> **RECORDS FOR PROCESSING**
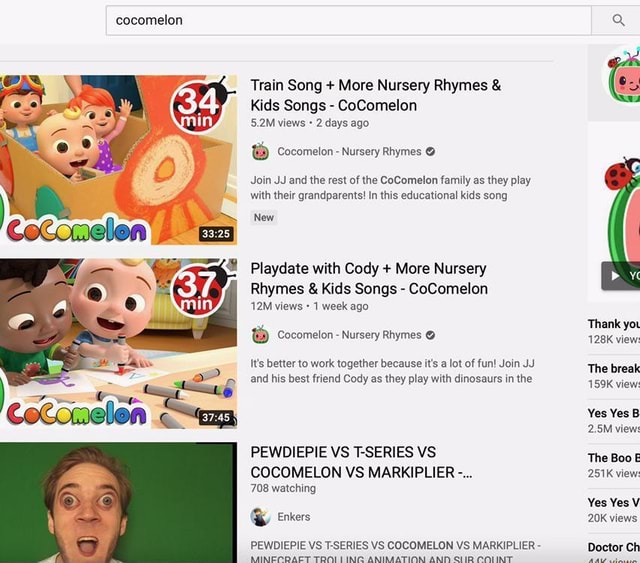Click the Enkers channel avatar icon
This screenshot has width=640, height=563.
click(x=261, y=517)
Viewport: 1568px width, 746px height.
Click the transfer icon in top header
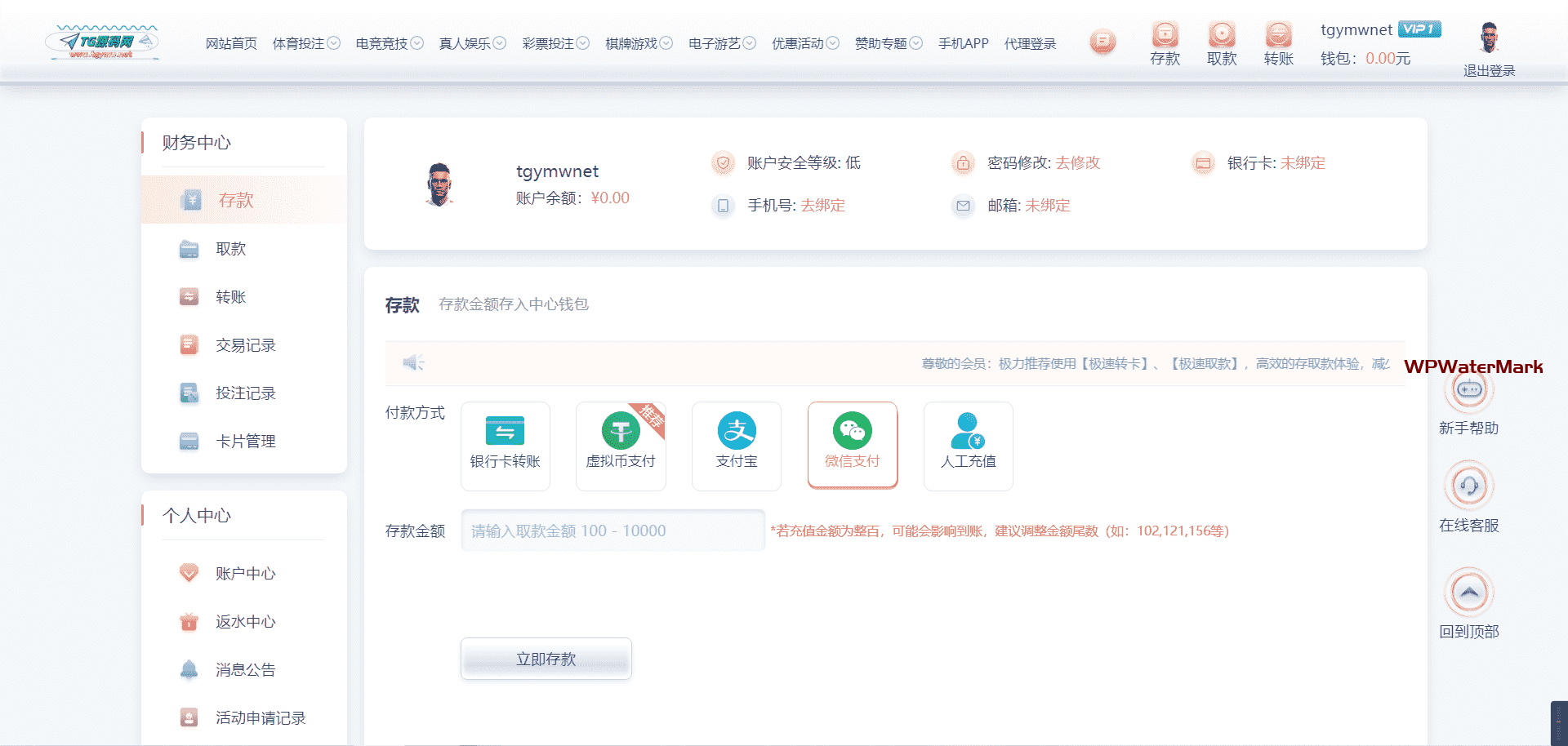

> **YOUR TASK**
Copy the text of every entry above verbatim, leaving out the images.

> **TASK ANSWER**
Click the Enkers channel avatar icon
This screenshot has width=640, height=563.
click(x=261, y=517)
Viewport: 1568px width, 746px height.
Click the transfer icon in top header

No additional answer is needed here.